Baroque Dance by Russian dancers in Delhi
  • 9 years ago
Russian dancers performing Baroque dance, choreographed by Ronana Agnel in Delhi, India.

Baroque dance is dance of the Baroque era (roughly 1600–1750), closely linked with Baroque music, theatre and opera.

The majority of surviving choreographies from the period are English country dances, such as those in the many editions of Playford's The Dancing Master. Playford only gives the floor patterns of the dances, with no indication of the steps. However other sources of the period, such as the writings of the French dancing-masters Feuillet and Lorin, indicate that steps more complicated than simple walking were used at least some of the time.

English country dance survived well beyond the Baroque era and eventually spread in various forms across Europe and its colonies, and to all levels of society.

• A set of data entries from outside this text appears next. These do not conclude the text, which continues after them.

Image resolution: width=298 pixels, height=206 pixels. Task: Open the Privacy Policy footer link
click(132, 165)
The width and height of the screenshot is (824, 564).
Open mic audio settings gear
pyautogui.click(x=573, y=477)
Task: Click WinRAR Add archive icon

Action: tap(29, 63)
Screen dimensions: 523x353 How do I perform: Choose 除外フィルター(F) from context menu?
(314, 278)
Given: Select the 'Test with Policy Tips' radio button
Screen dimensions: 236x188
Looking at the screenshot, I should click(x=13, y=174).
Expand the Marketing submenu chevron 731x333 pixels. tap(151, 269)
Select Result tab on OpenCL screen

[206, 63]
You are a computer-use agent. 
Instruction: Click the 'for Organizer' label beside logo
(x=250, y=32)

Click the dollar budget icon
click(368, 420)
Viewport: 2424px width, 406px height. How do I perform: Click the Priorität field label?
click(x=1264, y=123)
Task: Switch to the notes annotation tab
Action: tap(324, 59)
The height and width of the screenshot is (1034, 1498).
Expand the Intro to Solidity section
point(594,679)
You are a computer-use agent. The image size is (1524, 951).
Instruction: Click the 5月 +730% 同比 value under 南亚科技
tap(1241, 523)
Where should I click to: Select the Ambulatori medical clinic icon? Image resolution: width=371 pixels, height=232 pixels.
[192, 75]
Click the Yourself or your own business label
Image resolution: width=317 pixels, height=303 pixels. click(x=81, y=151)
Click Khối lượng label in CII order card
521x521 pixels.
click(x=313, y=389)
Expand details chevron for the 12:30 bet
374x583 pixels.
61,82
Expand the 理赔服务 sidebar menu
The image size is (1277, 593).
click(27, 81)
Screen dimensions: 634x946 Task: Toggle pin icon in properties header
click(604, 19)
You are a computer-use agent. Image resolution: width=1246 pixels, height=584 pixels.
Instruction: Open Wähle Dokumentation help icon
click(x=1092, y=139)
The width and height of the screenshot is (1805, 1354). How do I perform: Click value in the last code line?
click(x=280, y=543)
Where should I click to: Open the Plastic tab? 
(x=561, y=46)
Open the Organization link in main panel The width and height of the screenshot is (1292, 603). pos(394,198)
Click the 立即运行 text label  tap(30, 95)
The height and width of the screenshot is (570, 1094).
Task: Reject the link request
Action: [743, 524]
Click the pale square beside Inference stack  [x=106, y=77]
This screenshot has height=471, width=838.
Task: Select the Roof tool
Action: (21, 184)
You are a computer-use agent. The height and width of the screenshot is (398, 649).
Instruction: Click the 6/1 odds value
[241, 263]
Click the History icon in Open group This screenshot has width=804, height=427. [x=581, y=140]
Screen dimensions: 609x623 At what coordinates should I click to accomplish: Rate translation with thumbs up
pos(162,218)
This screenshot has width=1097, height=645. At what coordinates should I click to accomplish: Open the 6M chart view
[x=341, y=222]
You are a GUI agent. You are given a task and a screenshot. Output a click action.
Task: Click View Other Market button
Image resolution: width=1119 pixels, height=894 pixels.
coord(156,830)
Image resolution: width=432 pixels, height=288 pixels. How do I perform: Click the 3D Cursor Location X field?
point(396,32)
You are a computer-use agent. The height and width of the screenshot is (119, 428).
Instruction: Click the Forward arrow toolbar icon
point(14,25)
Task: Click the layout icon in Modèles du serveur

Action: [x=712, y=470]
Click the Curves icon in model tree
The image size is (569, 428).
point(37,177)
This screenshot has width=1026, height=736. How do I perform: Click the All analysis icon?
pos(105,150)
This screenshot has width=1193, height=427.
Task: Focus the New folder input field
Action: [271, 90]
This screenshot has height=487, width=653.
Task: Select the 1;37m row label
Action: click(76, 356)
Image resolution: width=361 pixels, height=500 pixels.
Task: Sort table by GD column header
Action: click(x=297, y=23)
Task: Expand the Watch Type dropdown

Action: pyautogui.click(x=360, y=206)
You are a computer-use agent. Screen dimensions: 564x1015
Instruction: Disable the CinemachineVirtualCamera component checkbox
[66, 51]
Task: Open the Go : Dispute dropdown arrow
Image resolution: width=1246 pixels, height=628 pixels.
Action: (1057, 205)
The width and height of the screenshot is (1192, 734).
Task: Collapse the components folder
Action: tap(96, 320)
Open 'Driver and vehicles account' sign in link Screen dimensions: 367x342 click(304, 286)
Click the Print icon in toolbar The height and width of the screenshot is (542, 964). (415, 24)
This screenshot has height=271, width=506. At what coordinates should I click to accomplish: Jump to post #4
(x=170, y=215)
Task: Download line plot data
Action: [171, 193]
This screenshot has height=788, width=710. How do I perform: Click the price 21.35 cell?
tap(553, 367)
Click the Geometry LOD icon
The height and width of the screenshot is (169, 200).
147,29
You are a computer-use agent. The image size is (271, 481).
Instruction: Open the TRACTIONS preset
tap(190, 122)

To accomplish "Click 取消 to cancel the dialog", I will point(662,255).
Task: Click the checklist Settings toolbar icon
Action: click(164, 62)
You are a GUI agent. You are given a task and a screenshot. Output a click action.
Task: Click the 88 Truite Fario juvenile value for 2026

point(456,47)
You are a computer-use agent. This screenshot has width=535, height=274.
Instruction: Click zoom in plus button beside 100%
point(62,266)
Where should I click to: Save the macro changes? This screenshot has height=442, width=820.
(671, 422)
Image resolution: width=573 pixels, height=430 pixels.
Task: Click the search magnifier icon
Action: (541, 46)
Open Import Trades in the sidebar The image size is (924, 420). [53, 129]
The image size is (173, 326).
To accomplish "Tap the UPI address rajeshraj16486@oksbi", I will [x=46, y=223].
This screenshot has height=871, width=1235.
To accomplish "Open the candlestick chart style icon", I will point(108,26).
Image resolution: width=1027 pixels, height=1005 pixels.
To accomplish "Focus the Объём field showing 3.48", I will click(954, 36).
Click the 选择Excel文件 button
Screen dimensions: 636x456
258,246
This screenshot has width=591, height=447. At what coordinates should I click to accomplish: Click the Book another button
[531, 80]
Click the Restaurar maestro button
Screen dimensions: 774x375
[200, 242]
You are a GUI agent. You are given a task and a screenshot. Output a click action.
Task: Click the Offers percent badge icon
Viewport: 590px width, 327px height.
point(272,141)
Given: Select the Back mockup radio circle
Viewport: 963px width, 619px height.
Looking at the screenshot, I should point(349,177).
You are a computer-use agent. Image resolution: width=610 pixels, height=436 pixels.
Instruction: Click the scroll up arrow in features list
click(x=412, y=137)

The revival of baroque music in the 1960s and '70s sparked renewed interest in 17th and 18th century dance styles. While some 300 of these dances had been preserved in Beauchamp-Feuillet notation, it wasn't until the mid-20th century that serious scholarship commenced in deciphering the notation and reconstructing the dances.

Perhaps best known among these pioneers was Britain's Melusine Wood, who published several books on historical dancing in the 1950s. Miss Wood passed her research on to her student Belinda Quirey, and also to Pavlova Company ballerina & choreographer Mary Skeaping (1902–1984). The latter became well known for her reconstructions of baroque ballets for London's "Ballet for All" company in the 1960s.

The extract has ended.